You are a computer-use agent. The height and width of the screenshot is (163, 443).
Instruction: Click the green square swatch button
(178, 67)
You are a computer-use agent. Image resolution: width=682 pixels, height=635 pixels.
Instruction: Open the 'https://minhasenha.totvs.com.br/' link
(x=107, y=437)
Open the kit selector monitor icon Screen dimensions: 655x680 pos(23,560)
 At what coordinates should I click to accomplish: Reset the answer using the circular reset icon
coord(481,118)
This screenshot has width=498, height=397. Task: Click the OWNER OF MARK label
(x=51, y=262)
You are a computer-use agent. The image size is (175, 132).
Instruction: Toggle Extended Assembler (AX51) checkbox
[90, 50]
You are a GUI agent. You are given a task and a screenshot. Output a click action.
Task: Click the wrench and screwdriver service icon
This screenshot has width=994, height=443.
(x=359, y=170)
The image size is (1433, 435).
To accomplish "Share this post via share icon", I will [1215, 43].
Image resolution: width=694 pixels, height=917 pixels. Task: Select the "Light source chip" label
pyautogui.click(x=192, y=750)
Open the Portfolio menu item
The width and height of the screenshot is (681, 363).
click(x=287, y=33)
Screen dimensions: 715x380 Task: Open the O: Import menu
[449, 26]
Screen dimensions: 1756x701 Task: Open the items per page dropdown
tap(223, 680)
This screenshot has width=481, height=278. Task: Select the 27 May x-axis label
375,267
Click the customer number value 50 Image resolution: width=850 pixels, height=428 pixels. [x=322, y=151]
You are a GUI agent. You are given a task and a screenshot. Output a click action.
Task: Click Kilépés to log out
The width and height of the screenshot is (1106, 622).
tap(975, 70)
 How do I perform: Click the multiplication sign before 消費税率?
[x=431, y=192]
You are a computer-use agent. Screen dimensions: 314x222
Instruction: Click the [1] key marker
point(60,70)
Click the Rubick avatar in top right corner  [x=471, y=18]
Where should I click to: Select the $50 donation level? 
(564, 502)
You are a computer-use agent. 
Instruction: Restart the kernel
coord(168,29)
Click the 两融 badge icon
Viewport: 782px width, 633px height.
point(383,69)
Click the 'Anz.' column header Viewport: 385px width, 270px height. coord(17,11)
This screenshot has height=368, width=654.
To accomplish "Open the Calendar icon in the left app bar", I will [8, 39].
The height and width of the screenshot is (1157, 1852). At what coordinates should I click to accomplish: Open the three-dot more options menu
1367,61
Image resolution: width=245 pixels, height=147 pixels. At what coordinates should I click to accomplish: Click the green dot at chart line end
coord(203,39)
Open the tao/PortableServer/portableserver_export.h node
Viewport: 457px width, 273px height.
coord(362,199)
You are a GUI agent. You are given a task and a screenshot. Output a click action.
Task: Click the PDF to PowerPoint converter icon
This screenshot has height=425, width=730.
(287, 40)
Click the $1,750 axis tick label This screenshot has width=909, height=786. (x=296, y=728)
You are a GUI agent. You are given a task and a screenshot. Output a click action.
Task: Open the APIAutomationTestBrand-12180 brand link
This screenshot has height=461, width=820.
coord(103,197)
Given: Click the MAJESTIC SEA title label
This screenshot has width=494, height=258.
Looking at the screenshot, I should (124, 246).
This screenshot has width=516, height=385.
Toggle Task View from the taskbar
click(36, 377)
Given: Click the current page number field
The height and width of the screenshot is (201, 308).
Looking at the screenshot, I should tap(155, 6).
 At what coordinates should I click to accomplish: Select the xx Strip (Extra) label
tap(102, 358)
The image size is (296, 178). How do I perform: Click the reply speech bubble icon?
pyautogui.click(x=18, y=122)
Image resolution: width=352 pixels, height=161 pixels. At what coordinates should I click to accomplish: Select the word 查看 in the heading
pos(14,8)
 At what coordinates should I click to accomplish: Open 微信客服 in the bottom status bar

Task objective: Make an exact copy of the listing, including every line.

Result:
You are a computer-use agent. The height and width of the screenshot is (163, 443).
Instruction: Click the green square swatch button
(178, 67)
You are a computer-use agent. Image resolution: width=682 pixels, height=635 pixels.
Instruction: Open the 'https://minhasenha.totvs.com.br/' link
(x=107, y=437)
Open the kit selector monitor icon Screen dimensions: 655x680 pos(23,560)
 At what coordinates should I click to accomplish: Reset the answer using the circular reset icon
coord(481,118)
This screenshot has width=498, height=397. Task: Click the OWNER OF MARK label
(x=51, y=262)
You are a computer-use agent. The image size is (175, 132).
Instruction: Toggle Extended Assembler (AX51) checkbox
[90, 50]
You are a GUI agent. You are given a task and a screenshot. Output a click action.
Task: Click the wrench and screwdriver service icon
This screenshot has width=994, height=443.
(x=359, y=170)
The image size is (1433, 435).
To accomplish "Share this post via share icon", I will [1215, 43].
Image resolution: width=694 pixels, height=917 pixels. Task: Select the "Light source chip" label
pyautogui.click(x=192, y=750)
Open the Portfolio menu item
The width and height of the screenshot is (681, 363).
click(x=287, y=33)
Screen dimensions: 715x380 Task: Open the O: Import menu
[449, 26]
Screen dimensions: 1756x701 Task: Open the items per page dropdown
tap(223, 680)
This screenshot has width=481, height=278. Task: Select the 27 May x-axis label
375,267
Click the customer number value 50 Image resolution: width=850 pixels, height=428 pixels. [x=322, y=151]
You are a GUI agent. You are given a task and a screenshot. Output a click action.
Task: Click Kilépés to log out
The width and height of the screenshot is (1106, 622).
tap(975, 70)
 How do I perform: Click the multiplication sign before 消費税率?
[x=431, y=192]
You are a computer-use agent. Screen dimensions: 314x222
Instruction: Click the [1] key marker
point(60,70)
Click the Rubick avatar in top right corner  [x=471, y=18]
Where should I click to: Select the $50 donation level? 
(564, 502)
You are a computer-use agent. 
Instruction: Restart the kernel
coord(168,29)
Click the 两融 badge icon
Viewport: 782px width, 633px height.
point(383,69)
Click the 'Anz.' column header Viewport: 385px width, 270px height. coord(17,11)
This screenshot has height=368, width=654.
To accomplish "Open the Calendar icon in the left app bar", I will [8, 39].
The height and width of the screenshot is (1157, 1852). At what coordinates should I click to accomplish: Open the three-dot more options menu
1367,61
Image resolution: width=245 pixels, height=147 pixels. At what coordinates should I click to accomplish: Click the green dot at chart line end
coord(203,39)
Open the tao/PortableServer/portableserver_export.h node
Viewport: 457px width, 273px height.
coord(362,199)
You are a GUI agent. You are given a task and a screenshot. Output a click action.
Task: Click the PDF to PowerPoint converter icon
This screenshot has height=425, width=730.
(287, 40)
Click the $1,750 axis tick label This screenshot has width=909, height=786. (x=296, y=728)
You are a GUI agent. You are given a task and a screenshot. Output a click action.
Task: Open the APIAutomationTestBrand-12180 brand link
This screenshot has height=461, width=820.
coord(103,197)
Given: Click the MAJESTIC SEA title label
This screenshot has width=494, height=258.
Looking at the screenshot, I should (124, 246).
This screenshot has width=516, height=385.
Toggle Task View from the taskbar
click(36, 377)
Given: Click the current page number field
The height and width of the screenshot is (201, 308).
Looking at the screenshot, I should tap(155, 6).
 At what coordinates should I click to accomplish: Select the xx Strip (Extra) label
tap(102, 358)
The image size is (296, 178). How do I perform: Click the reply speech bubble icon?
pyautogui.click(x=18, y=122)
Image resolution: width=352 pixels, height=161 pixels. At what coordinates should I click to accomplish: Select the word 查看 in the heading
pos(14,8)
 At what coordinates should I click to accomplish: Open 微信客服 in the bottom status bar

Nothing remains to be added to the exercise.